The Norton Public Schools could take a hit in March due to the sequestration currently being debated in Washington D.C. and the country at large.
Interim superintendent of schools Christopher Martes said on Monday that, if the sequester goes through, Norton would lose $120,000 in federal grant money.
“Sequestration cuts may effect three grants,” Martes said.
He said that the grants were the federal Title I grant, also known as the Education for the Disadvantaged grant, Title IIa grant, also known as the Elementary and Secondary Education Act, and the Federal Special Education grant.
The state of Massachusetts would itself see $91 million in cuts if congress fails to avoid the sequester, according to a report released by the President Sunday.
Martes said that when this hits the state and congress puts together its budget in the summer, a trickle down effect might occur.
“We’re acting on the governor’s budget to make our budget,” he said. “But we don’t know what’s going to happen when the house and senate put together their budget. That’s a going forward question that we always deal with each year. We present the budget in February and they don’t make decisions until April, May or June.”
Martes said the $120,000 is already built into the $24 million school recommended budget.
- Military: Some 7,000 civilian Department of Defense employees would be furloughed, reducing pay by around $43.4 million. Army base operation funding in the state would be cut by about $8 million, Air Force operations by about $5 million.

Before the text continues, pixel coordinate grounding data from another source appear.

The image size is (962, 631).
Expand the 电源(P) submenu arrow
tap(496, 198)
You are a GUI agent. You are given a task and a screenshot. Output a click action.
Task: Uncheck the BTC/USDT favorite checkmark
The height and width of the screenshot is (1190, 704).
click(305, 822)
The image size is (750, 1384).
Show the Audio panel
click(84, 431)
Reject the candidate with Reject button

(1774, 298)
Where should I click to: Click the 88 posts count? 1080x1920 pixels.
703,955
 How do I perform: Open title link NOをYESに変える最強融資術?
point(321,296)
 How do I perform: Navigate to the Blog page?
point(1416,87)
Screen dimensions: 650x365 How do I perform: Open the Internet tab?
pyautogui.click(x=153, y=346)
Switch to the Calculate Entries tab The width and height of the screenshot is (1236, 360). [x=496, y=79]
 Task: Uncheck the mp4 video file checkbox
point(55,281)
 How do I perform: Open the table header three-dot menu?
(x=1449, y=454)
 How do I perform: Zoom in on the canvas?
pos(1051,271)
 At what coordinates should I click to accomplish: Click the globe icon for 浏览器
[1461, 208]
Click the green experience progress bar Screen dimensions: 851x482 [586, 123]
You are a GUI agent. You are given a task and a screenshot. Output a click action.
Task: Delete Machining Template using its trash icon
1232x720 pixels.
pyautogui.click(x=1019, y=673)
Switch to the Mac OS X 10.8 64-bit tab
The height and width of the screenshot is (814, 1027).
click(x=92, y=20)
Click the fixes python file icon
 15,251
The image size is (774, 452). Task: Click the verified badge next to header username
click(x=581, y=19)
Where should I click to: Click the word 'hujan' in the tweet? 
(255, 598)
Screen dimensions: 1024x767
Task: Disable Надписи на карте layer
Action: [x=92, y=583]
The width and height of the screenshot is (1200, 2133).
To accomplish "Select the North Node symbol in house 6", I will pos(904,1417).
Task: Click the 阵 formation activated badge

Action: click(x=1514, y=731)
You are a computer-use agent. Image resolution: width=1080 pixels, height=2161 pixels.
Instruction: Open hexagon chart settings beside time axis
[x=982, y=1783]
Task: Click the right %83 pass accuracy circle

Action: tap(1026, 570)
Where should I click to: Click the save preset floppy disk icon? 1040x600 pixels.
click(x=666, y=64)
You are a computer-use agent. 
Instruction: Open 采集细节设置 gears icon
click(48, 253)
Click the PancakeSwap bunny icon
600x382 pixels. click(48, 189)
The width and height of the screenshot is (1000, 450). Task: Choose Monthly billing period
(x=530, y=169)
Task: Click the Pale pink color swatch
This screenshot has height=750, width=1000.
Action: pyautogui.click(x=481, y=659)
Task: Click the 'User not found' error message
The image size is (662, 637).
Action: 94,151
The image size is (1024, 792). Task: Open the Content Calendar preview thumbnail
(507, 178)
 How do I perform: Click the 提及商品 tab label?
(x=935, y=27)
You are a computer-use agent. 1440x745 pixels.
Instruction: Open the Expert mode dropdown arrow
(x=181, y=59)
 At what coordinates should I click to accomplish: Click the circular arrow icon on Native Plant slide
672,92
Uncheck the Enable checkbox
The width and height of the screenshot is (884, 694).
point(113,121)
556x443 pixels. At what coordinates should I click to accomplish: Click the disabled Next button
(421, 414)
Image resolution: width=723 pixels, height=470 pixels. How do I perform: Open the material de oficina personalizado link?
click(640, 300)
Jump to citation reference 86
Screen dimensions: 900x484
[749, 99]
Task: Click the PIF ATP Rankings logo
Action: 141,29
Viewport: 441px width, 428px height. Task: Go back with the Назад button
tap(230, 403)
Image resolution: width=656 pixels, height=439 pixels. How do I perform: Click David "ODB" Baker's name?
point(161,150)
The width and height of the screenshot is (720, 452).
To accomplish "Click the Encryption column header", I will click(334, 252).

- Teachers and schools: Some $13.9 million in primary and secondary education funding would be cut, putting around 190 teacher and aide jobs at risk; about 20,000 fewer students would be served and some 60 fewer schools would get funding, according to the administration. Also, Massachusetts would lose some $13.4 million to pay for about 160 teachers, aides and staff who help children with disabilities.
- Protections for clean air and clean water: About $4 million in environmental funding to ensure clean water and air quality, and to prevent pollution from pesticides and hazardous waste. The Bay State could also lose another $472,000 in grants for fish and wildlife protection.
- Public health: About $625,000 in funds to respond to infectious diseases, natural disasters and biological, chemical, nuclear and radiological event threats. Also, $1.7 million for preventing and treating substance abuse, resulting in around 5,200 fewer admissions to program and about $367,000 in cuts that will lead to 9,200 fewer HIV tests.
- Job search help: About $787,000 in funding, meaning 27,000 fewer people would get help finding work, according to the administration.
- Nutrition assistance for seniors: About $535,000 for senior meal programs.
- Vaccines for children: Almost 3,000 fewer children would get measles, mumps, rubella, tetanus, whooping cough, influenza and Hepatitis B vaccinations to save about $201,000.
- STOP violence against women program: Up to $140,000 for services to victims of domestic violence, resulting in up to 500 fewer victims being served.
- Child care: Up to 500 disadvantaged and vulnerable children could lose access to child care, which is also essential for working parents to hold down a job. No estimate of funding cut size was available.
- Head Start: Services would be eliminated for about 1,100 Massachusetts children. No estimate of funding cut size was noted.